Pascal Laugier est très fort pour orchestrer des huis clos dans lesquels la cruauté est un moyen pour la femme qui la subit de surmonter un traumatisme – sa plus belle réussite restant, à ce jour, Ghostland – et donc de s’émanciper. Ses films sont viscéraux, brutaux et sans concession, parfois proches du torture porn dont ils empruntent certains codes.
Le problème avec The Tall Man, au regard de la petite filmographie du réalisateur, réside dans son incapacité à traiter avec simplicité la question qu’il se pose et pose à son spectateur : peut-on penser l’enlèvement d’enfants comme un bienfait ? Laugier, comme terrifié par sa question, convaincu également de l’impertinence de son geste et donc soucieux d’en garder le mystère, la brouille par des ellipses, des révélations dramatiques à foison qui déconstruisent ce qui vient d’être mis en place, jusqu’à noyer son propos sous des torrents d’artifices.
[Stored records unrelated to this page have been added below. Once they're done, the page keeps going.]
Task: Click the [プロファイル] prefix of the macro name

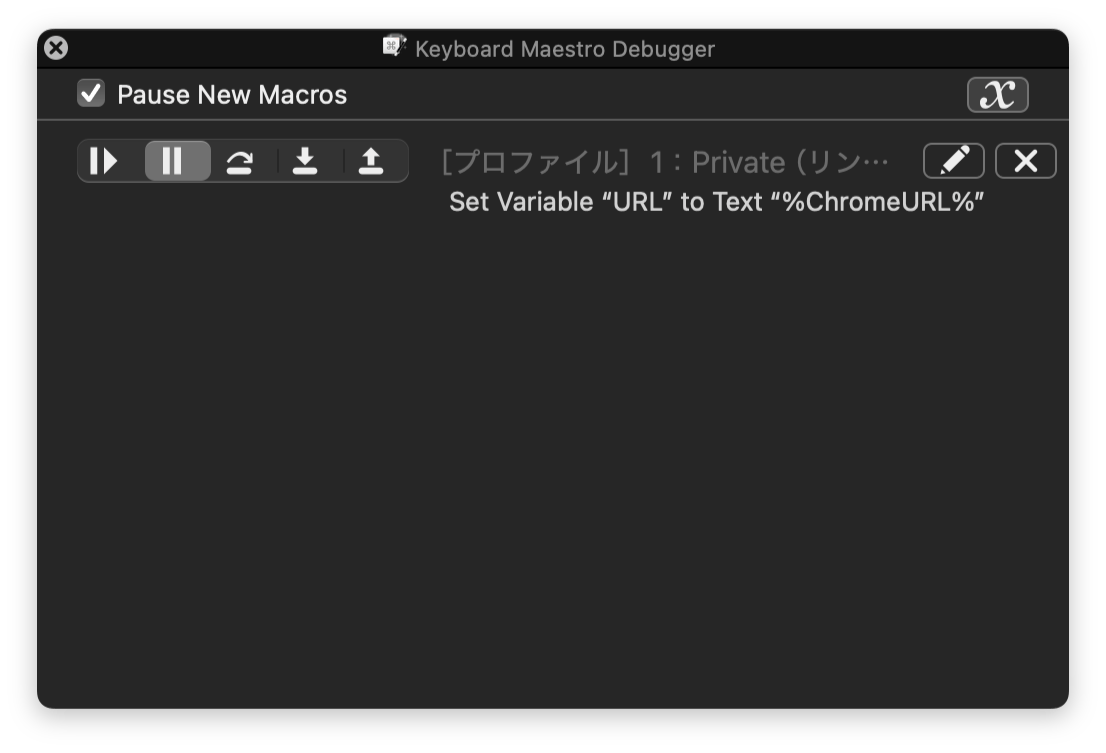Action: pyautogui.click(x=531, y=162)
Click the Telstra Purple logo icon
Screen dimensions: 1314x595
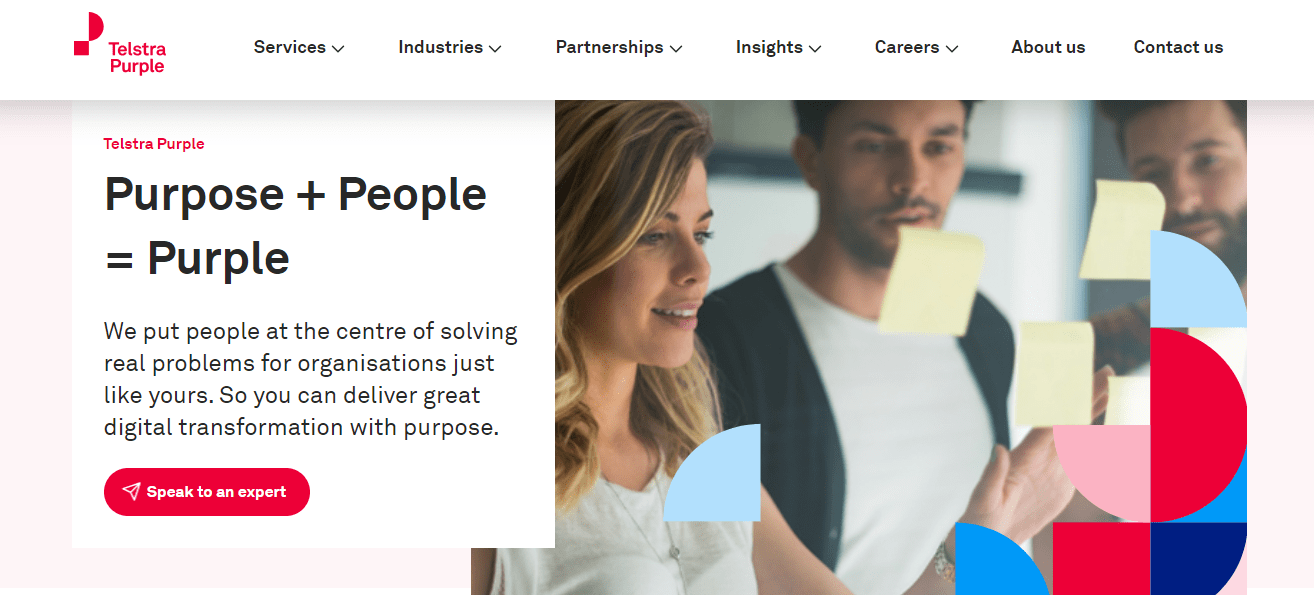pyautogui.click(x=89, y=33)
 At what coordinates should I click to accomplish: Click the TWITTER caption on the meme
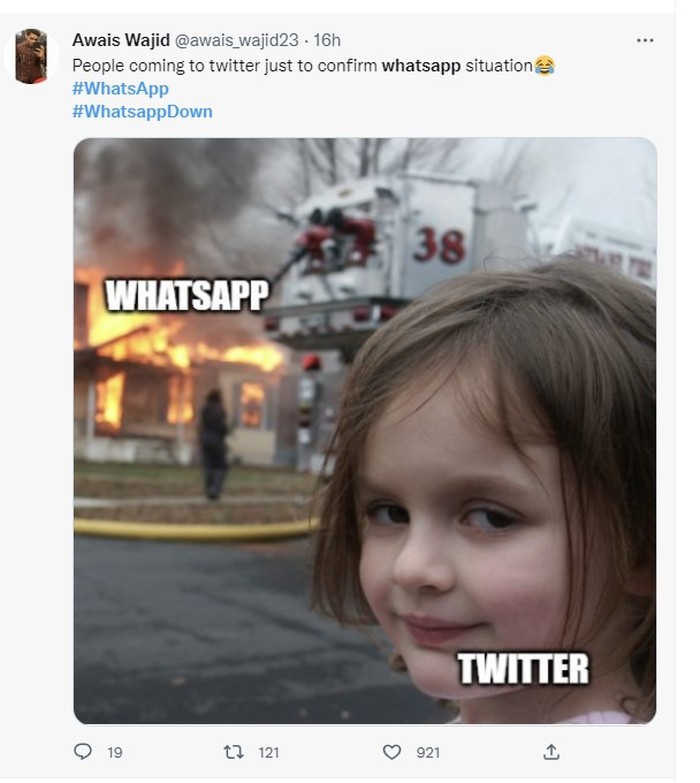pos(523,669)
La clausule paraît brouillonne, tirée par les cheveux, mal fichue ; et le chemin sinueux emprunté pour y arriver semble incongru, grossier et invraisemblable.
Il y a une surcharge de tout : trop de violence, trop de thriller paranoïaque, trop de retournements de situation, trop de musiques, trop de non-dits. Nous atteignons rapidement un point de non-retour au-delà duquel le scénario nous échappe, cesse de nous intriguer pour agacer ; et quand vient la lumière, quand nous comprenons enfin tenants et aboutissants, une autre question surgit : fallait-il tordre à ce point le récit pour dire ce qui est dit ? fallait-il se montrer si lourdingue dans les symboles ? Le film aurait dû épouser la forme du raptus, de ce ravissement entendu dans les deux sens d’enlèvement brutal et d’élévation sublime. En lieu et place, une démonstration sociétale fardée qui exhibe ses formes aguicheuses derrière cette grande vitrine du style qu’est l’image de cinéma.